··· GIVEN INFORMATION ···
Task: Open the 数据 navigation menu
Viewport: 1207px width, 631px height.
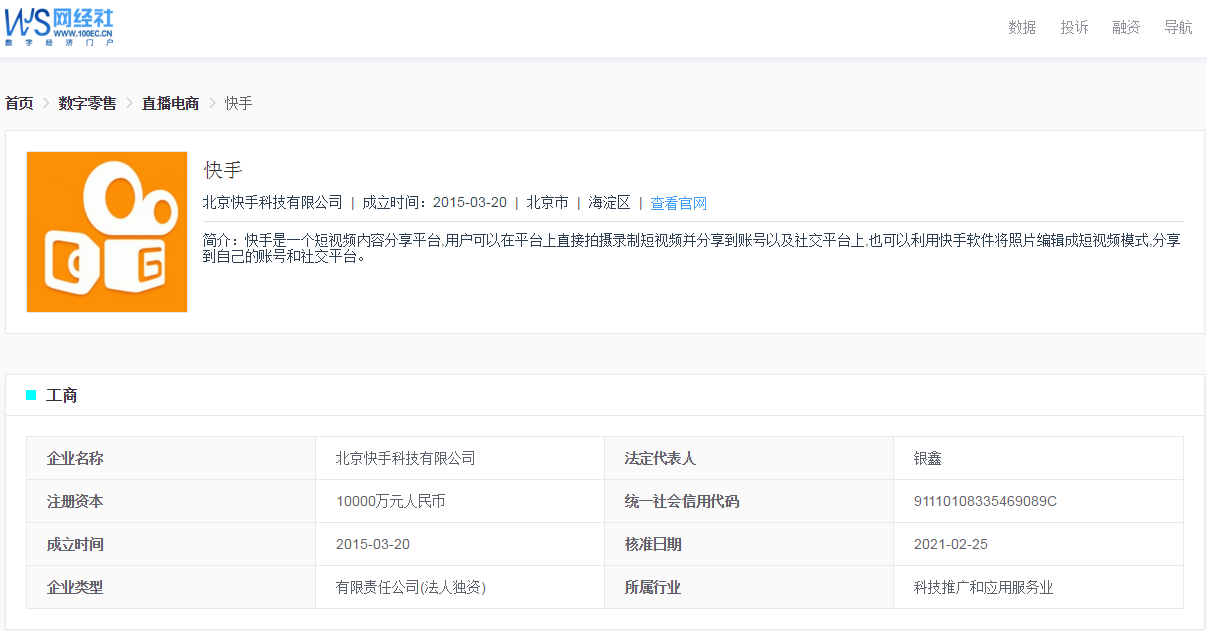Action: (1022, 27)
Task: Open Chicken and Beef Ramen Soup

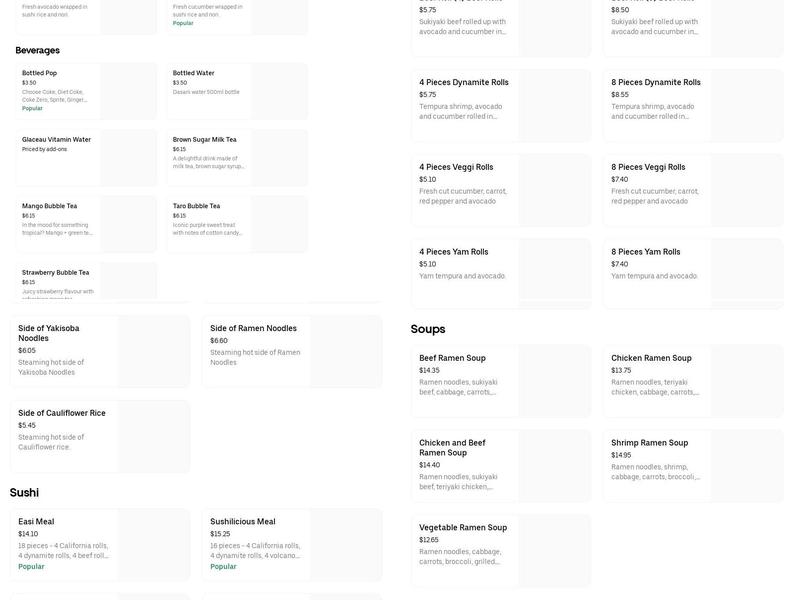Action: pos(501,465)
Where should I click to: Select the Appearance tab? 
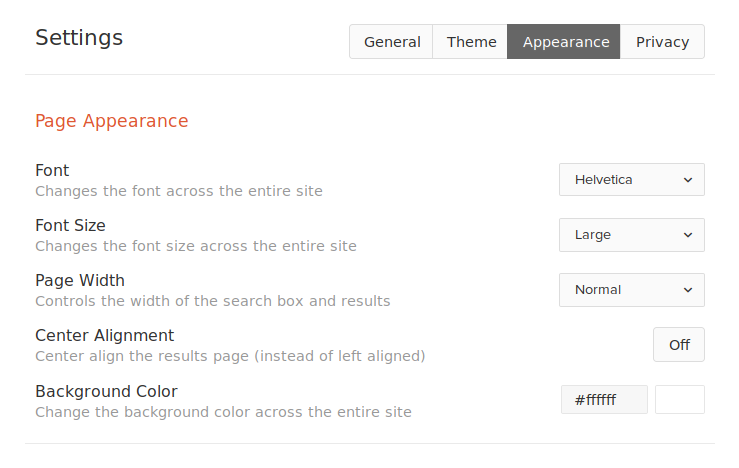[565, 42]
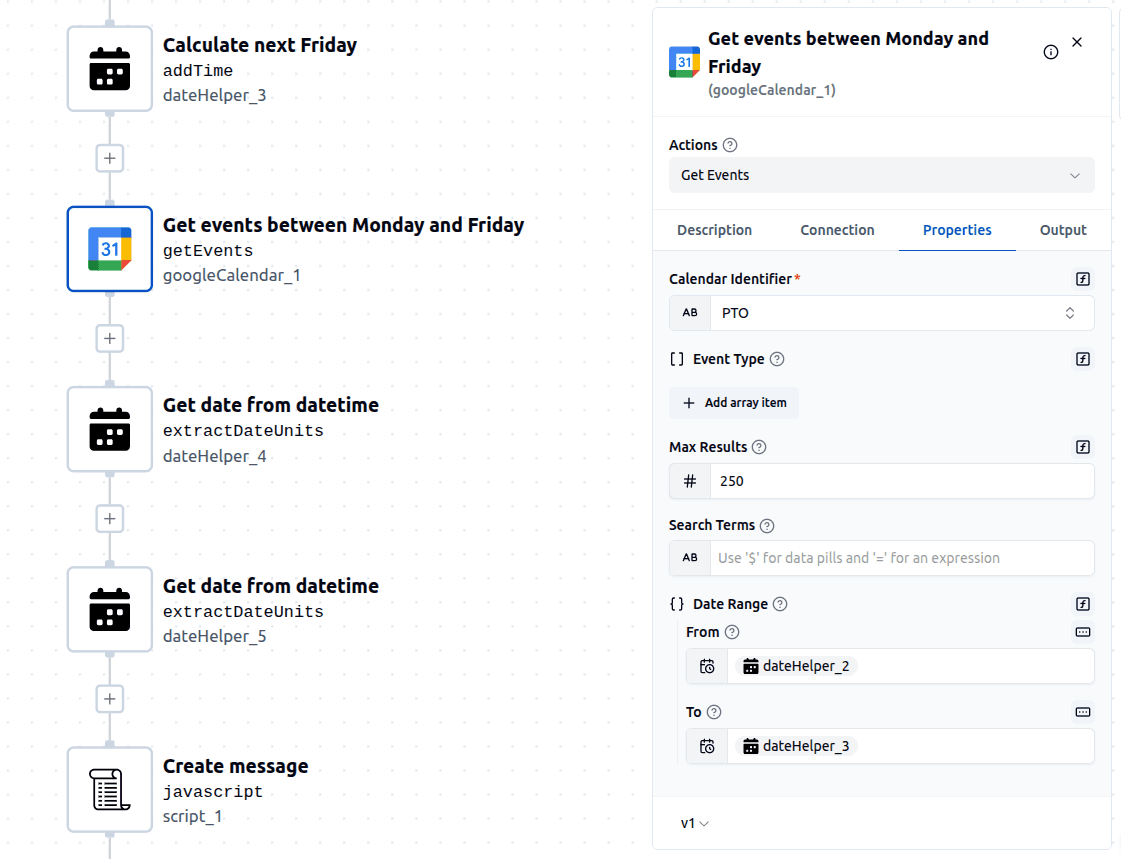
···
§ EXERCISE
Would you please print the entries once more, word for word, minus the pictures?

§ SOLUTION
Task: Open the 数据 navigation menu
Viewport: 1207px width, 631px height.
Action: (1022, 27)
Task: Open Chicken and Beef Ramen Soup

Action: pos(501,465)
Where should I click to: Select the Appearance tab? 
[565, 42]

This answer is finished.